Although a little historis#c, the latest official government house price data has revealed that the UK property market was still being greatly influenced by the possibility of being able to take advantage of the stamp duty holiday - with house prices up by 8.5% over the year to December 2020.
According to the figures released this morning, during December average house prices in the UK stood at a record high of £252,000 - the highest annual growth rate the UK has seen since October 2014.
ONS say that average house prices increased over the year in England to £269,000 (8.5%), in Wales to £184,000 (10.7%), in Scotland to £163,000 (8.4%) and in Northern Ireland to £148,000 (5.3%), with the North West being the English region to see the highest annual growth in average house prices (11.2%), while London saw the lowest (3.5%).

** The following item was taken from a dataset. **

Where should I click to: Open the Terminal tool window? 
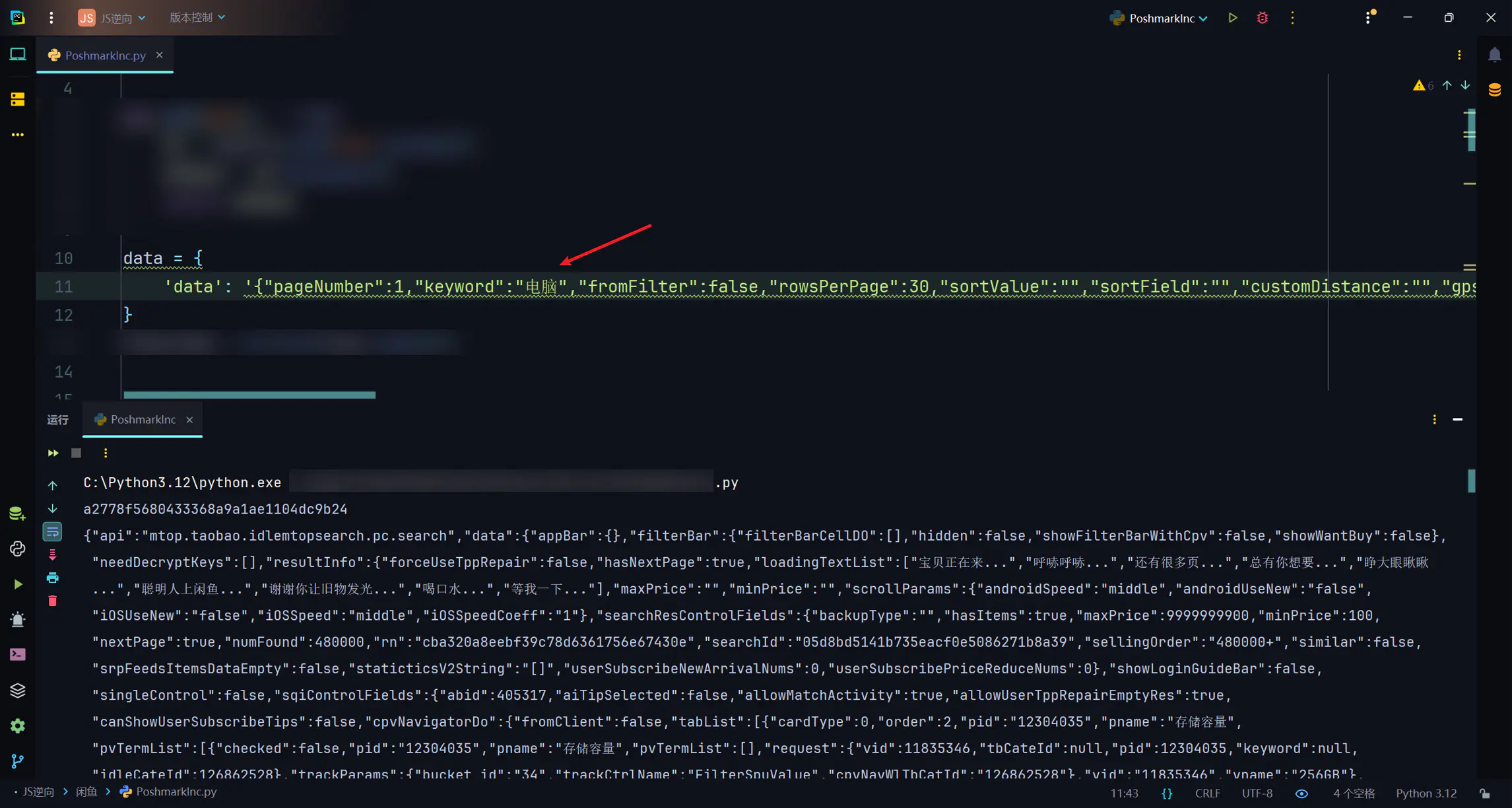coord(18,654)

Mark Harris, chief executive of mortgage broker SPF Private Clients, says: "With the average price of a property in the UK exceeding £250,000 for the first time in December, the housing market continued at full speed ahead as we approached the end of the year. With demand from buyers for more space - both inside and out - outstripping supply, prices inevitably edged upwards. Detached houses continue to be the property of choice, with price growth of flats continuing to lag.
"Since then, business has remained brisk as buyers try to take advantage of the stamp duty holiday and lenders and solicitors pull out all the stops to get deals across the line before the end of March. A stamp duty holiday extension for those already in the process who may just miss the deadline would be welcome.
"Mortgage pricing remains competitive, both on residential and buy-to-let deals. This is unlikely to change anytime soon, and along with some welcome easing of criteria from some lenders and return to high loan-to-value deals, the options are increasing for borrowers."
Anna Clare Harper, chief executive of asset manager SPI Capital, says: "Despite being two months old, the data shows a more complete picture than other indices. This is important because, as we have seen in 2020, news headlines around house price growth does not just reflect buying decisions. It also influences them, by making potential buyers hurry to avoid ‘missing out’.
"The latest index shows growth of 8.5% in the year to December 2020. This is significant, in particular, compared to many other more volatile or low return assets. House prices were led by the North West, which grew by 11.2%, whereas London house prices grew the lowest by just 3.5%. Within this, detached homes grew the most, by 10%, followed closely by terraced and then semi-detached properties.
"There’s been four major drivers of overall house price rises in 2020: the temporary stamp duty reduction and cheap debt as a result of very low interest rates, which give buyers a ‘discount’; the release of pent-up supply and demand and desire to improve surroundings amongst existing homeowners; and the ‘flight to safety’ since in times of uncertainty, people want to keep their money in a stable asset with low volatility.
"The temporary stamp duty reduction has had a more than proportionate impact on prices, because buyers who use mortgages can take debt out on the property price, but they cannot use finance to fund transaction costs.
"Looking to the future, when (assuming) the temporary stamp duty reduction ends, we’re likely to see a slowdown in house price rises. Challenging economic conditions make potential home buyers less willing and able to buy. However, at the same time, we are seeing significant growth in appetite from institutional investors such as major global pension funds.
"For investors of any scale, the good news is that throughout market cycles and changes, house prices in the UK have a track record of remaining stable, relative to other property markets internationally and other investments such as shares. In challenging times, house prices will rise more slowly rather than falling significantly, in particular in locations which have good job prospects and amenities. Ultimately, we all need a roof over our heads and supply of new homes is limited."
Mike Scott, Chief Analyst at estate agency, Yopa, comments: "The official government House Price Index for December shows a very active market, with average house prices rising by 1.2% in the month and by 8.5% since December 2019. It is important to note that this is largely historic data and doesn’t necessarily reflect the state of the market now that it is too late for a new buyer to beat the 31 March deadline for avoiding stamp duty. The home purchases that completed in December will mostly have been agreed and had their prices established, in late summer and early autumn. We will have to wait for the June report, due in August, to see what prices buyers and sellers are agreeing right now.
"Nevertheless, the report does show that the combination of the re-opening of the housing market in May after the first lockdown and the stamp duty holiday that was announced in July led to a mini-boom in house prices. Only London has lagged significantly behind, with prices rising by only 3.5% over the year as pandemic-driven buyers prioritised space over an easy commute. The stamp duty holiday will soon end, although there might be a short extension announced in next month’s Budget, but the other drivers of the market will still be in place.
"Many people will be reassessing their needs and priorities as the pandemic finally recedes, and moving house will be easier when we are out of lockdown, so we expect that after a short pause around the end of the stamp duty holiday the market will return to a high level of activity with further price rises, especially for the larger and less urban homes that are now in high demand."